In Quebec and Ontario, Premiers Phillipe Couillard and Kathleen Wynne have spent the first half of 2015 shoring up their climate reputations in the lead up to Paris. Couillard hosted a Premiers' Climate Summit in April and Wynne followed it up with the global Climate Summit of the Americas in early July. Unfortunately, both leaders have also been stepping backwards when comes to Energy East. Initially strong positions have faded to support for a project that alone would undo all of the emissions kept in the ground by Ontario's coal phase out.
Federally, things aren't much better and Energy East is the culprit again in exposing the confusing, spineless climate policies Stephen Harper's primary challengers, Justin Trudeau and Thomas Mulcair. Both leaders have bumbled the pipeline file by offering support in one province then rescinding it in another. While they have both critiqued the National Energy Board review process for refusing to consider the climate impacts of projects it reviews, neither have offered a clear plan to change that process. They both have convoluted platforms that include carbon pricing mechanisms that will be inevitably ineffective and seem to be hoping that we don't realize that neither of them have a plan to deal with the fact that the climate math means the tar sands can't get any bigger.

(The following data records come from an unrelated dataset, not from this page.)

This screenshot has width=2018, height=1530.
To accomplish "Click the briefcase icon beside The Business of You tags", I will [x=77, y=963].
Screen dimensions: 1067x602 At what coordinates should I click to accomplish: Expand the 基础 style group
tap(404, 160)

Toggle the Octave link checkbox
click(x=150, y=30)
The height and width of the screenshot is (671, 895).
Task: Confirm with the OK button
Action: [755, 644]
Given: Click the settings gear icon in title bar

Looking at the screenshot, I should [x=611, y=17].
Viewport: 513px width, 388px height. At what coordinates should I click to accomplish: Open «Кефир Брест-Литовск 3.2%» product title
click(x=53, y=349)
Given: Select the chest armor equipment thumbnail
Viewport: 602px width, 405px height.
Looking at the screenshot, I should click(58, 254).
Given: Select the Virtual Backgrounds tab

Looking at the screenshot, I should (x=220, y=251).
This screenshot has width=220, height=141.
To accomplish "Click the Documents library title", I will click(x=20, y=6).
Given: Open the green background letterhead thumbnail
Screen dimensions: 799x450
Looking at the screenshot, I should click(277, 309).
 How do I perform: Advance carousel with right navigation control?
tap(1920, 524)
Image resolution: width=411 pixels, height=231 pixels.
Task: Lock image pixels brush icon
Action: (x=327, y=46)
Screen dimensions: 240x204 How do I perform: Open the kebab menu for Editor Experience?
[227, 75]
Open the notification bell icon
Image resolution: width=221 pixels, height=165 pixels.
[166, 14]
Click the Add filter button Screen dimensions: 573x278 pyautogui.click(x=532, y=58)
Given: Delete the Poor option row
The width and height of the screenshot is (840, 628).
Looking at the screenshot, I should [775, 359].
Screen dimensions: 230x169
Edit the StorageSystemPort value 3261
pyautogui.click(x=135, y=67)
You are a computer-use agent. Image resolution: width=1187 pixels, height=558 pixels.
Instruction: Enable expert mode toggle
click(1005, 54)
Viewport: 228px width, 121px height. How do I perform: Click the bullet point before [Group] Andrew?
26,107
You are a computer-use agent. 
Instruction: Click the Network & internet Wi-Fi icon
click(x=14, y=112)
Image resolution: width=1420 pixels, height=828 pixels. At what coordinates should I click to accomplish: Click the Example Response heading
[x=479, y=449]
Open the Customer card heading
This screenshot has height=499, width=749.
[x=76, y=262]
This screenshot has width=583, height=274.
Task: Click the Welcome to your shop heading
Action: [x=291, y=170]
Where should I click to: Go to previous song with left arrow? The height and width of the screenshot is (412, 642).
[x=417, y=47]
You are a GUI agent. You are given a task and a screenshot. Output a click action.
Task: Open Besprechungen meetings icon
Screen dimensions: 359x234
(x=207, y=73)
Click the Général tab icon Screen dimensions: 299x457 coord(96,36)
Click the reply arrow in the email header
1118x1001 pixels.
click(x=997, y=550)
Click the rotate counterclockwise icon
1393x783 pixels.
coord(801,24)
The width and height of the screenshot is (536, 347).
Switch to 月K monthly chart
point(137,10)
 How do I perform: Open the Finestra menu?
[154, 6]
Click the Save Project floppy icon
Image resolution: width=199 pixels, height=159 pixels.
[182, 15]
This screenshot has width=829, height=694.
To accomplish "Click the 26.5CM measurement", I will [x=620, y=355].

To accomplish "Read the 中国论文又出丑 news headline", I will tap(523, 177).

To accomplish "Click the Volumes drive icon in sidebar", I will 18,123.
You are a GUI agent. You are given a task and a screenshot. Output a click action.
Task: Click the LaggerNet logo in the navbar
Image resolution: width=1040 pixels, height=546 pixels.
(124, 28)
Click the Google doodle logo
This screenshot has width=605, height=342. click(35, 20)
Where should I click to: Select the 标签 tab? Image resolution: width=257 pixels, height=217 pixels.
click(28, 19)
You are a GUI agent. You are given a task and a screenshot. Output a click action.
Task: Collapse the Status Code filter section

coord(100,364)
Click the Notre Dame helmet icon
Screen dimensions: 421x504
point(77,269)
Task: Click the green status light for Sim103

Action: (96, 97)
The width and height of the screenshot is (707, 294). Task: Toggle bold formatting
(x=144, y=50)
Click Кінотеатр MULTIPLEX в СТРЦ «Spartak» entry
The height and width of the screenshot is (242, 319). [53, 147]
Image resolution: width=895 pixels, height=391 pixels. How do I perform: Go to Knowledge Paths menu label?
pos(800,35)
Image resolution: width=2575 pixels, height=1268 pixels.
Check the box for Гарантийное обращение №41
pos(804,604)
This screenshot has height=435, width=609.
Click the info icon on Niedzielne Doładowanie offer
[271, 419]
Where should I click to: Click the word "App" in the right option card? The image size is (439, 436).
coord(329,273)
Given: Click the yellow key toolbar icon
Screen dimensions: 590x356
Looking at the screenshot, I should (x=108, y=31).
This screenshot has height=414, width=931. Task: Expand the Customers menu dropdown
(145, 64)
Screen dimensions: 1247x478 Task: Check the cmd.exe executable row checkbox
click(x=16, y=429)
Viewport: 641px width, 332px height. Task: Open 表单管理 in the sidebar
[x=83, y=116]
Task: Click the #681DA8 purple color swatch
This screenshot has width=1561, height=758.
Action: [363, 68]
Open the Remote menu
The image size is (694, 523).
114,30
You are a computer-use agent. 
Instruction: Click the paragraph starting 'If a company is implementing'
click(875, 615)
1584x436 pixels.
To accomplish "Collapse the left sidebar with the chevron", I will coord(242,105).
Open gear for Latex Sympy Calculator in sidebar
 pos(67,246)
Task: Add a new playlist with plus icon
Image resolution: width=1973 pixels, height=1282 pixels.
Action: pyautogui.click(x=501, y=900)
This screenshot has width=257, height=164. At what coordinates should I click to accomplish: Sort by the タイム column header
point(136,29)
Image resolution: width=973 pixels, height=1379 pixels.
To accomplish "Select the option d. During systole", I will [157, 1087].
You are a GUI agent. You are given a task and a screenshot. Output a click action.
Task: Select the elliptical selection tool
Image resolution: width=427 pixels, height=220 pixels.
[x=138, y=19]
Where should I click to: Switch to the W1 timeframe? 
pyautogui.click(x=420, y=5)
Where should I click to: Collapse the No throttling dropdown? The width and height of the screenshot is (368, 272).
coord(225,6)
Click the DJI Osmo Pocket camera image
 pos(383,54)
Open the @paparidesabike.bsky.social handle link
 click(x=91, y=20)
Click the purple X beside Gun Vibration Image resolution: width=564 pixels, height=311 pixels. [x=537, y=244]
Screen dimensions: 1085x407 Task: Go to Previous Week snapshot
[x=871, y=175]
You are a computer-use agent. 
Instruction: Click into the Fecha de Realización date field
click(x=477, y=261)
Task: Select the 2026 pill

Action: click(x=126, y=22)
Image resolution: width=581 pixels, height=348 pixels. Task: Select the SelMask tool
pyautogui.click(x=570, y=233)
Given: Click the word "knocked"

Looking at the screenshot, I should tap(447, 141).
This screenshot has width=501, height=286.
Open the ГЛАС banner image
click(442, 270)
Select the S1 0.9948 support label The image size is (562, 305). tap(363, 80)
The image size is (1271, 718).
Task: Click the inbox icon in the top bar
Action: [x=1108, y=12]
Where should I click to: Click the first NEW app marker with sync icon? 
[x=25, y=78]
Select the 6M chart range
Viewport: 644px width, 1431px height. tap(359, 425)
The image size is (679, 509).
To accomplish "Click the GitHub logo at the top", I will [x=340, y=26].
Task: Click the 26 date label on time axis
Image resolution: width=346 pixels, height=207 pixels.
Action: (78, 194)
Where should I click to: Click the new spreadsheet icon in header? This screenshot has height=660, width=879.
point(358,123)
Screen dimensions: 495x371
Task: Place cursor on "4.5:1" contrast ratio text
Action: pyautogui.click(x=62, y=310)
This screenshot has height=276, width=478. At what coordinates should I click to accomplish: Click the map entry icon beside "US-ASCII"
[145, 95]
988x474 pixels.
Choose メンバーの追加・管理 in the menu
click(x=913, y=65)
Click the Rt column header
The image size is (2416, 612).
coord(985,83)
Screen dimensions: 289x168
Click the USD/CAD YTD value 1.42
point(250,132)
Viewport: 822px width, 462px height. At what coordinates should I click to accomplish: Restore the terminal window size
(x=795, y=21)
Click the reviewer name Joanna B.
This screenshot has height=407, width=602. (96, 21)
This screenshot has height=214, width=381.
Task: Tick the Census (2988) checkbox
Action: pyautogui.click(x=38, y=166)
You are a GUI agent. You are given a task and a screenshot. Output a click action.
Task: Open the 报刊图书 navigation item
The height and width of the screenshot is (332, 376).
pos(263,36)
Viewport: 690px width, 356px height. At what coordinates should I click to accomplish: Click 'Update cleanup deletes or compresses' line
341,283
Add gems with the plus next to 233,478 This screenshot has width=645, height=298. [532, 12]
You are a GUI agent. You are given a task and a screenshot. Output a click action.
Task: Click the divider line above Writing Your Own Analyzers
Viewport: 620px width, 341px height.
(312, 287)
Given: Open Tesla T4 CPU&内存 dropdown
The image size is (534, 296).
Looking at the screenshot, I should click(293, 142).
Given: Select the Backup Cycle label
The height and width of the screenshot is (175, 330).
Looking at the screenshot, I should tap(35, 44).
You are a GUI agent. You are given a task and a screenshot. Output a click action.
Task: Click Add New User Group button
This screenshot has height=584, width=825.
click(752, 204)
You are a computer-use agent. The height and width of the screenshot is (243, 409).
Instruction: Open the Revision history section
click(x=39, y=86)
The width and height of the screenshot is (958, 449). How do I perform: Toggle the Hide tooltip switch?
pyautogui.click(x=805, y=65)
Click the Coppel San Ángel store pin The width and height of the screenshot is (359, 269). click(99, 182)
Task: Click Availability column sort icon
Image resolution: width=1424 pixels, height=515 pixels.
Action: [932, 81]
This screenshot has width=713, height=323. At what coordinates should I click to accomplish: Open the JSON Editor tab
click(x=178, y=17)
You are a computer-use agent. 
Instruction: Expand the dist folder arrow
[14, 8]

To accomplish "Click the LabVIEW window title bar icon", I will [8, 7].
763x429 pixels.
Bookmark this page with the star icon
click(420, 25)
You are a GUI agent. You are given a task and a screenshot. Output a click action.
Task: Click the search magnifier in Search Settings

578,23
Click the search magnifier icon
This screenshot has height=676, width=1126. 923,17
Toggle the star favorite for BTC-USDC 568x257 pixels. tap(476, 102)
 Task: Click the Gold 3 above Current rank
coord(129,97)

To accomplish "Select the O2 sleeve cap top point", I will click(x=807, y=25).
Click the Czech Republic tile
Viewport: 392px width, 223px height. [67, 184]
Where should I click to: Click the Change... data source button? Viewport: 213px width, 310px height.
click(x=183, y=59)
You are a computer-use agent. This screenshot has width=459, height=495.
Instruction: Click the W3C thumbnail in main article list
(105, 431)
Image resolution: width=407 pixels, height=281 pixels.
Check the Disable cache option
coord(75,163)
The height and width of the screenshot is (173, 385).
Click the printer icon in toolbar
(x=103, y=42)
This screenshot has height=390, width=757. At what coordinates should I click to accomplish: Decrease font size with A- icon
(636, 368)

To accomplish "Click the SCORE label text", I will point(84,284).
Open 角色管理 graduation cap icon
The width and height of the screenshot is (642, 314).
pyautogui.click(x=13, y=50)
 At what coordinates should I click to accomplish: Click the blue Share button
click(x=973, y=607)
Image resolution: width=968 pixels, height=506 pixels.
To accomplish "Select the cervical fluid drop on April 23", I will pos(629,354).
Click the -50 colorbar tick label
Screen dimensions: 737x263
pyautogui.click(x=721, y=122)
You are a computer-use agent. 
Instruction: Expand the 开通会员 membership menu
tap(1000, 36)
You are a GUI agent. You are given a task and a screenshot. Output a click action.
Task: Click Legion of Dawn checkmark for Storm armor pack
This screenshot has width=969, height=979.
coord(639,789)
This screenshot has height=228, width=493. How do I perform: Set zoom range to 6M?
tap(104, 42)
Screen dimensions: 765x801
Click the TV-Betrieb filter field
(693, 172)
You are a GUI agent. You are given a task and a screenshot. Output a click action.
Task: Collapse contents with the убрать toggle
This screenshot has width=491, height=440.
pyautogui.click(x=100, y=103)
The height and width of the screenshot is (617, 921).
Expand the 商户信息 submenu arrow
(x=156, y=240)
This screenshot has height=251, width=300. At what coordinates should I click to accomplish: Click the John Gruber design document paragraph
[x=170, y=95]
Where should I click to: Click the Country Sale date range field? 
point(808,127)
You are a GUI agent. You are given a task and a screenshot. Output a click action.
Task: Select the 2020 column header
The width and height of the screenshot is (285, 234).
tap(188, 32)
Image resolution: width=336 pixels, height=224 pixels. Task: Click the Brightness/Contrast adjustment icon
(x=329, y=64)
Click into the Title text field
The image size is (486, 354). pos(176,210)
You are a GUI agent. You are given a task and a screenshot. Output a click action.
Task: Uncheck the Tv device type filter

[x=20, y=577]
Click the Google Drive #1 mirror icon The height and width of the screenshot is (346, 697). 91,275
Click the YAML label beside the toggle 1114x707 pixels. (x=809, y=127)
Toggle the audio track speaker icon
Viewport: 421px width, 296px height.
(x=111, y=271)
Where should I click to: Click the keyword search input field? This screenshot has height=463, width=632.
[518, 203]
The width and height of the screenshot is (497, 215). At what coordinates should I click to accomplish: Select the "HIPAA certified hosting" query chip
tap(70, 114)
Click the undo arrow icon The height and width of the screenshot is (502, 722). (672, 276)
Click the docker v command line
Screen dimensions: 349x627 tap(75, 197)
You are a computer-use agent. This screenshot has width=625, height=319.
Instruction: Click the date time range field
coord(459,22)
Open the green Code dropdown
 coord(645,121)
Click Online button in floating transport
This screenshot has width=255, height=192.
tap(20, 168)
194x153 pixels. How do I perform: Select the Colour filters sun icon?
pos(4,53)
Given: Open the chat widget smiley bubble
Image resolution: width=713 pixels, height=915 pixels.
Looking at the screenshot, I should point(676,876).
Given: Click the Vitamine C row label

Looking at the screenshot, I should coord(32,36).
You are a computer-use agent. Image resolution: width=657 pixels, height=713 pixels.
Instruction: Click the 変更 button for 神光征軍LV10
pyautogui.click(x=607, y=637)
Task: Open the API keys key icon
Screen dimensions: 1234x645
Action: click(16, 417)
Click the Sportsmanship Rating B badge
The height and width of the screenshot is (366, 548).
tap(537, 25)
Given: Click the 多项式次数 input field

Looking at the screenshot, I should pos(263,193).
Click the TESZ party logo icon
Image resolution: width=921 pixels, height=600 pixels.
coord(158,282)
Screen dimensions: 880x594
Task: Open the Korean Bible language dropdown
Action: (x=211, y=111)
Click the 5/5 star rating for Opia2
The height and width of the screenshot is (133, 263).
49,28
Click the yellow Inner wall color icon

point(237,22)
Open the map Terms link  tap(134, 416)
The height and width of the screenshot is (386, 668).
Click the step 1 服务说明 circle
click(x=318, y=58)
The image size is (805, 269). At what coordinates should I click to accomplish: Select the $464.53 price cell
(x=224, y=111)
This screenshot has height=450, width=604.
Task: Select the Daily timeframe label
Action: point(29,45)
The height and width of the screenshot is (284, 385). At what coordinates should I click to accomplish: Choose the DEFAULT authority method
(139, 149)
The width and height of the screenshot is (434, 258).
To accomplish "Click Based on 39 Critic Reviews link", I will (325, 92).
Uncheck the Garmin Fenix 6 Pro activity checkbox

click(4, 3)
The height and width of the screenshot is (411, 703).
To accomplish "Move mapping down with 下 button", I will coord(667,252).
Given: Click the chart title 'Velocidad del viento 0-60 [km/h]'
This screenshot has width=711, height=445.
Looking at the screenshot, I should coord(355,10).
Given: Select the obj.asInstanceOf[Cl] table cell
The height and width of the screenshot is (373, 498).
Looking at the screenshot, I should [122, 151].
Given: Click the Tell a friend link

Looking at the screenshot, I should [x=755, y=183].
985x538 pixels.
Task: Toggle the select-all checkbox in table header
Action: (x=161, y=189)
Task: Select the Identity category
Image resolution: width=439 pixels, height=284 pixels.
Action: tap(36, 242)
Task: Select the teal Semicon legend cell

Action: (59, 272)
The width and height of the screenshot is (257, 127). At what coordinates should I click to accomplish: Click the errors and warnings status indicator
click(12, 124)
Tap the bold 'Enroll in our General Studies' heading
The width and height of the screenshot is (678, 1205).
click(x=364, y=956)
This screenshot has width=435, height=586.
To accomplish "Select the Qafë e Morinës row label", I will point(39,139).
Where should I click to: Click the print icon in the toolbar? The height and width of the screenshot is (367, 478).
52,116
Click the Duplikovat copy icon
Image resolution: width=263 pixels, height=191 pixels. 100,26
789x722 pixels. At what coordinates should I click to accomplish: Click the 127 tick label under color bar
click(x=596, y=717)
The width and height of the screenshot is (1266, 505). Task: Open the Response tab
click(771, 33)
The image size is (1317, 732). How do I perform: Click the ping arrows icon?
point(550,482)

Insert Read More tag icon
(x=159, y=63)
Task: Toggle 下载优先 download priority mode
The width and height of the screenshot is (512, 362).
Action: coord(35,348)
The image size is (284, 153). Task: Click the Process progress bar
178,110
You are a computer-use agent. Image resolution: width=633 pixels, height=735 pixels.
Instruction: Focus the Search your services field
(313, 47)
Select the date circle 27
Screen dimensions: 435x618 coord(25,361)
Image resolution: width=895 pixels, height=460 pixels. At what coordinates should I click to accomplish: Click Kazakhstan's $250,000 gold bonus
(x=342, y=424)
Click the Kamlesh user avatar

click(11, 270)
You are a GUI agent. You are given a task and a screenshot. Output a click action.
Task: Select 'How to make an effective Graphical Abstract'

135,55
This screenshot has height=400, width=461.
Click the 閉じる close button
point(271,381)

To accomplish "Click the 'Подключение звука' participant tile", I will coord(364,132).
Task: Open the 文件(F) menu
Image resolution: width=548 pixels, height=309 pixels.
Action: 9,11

Whether it's deck chairs on the Titanic, Nero fiddling while Rome burns or the boiling of frogs, there is no shortage of played out tropes to describe political inaction on climate change, but in Canada things are getting ridiculous. At this point it feels like the whole of Canada's political class has picked up instruments and is conducting an orchestral performance on a sinking ocean liner while the most egregious among them block women and children from boarding life boats and explaining that there is no proven link between iceberg strikes and sinking ships. Something needs to change.
We can't shut off the fossil fuel economy overnight, but the science clearly says that we need a real plan to leave fossil fuels like tar sands underground. Politicians need to stop treating this country like idiots and recognize that most people want an economy that's not dependent on the boom and bust of the oil cycle. Once we accept that, a new universe of solutions is available to us, but it all starts with ending this political fiasco.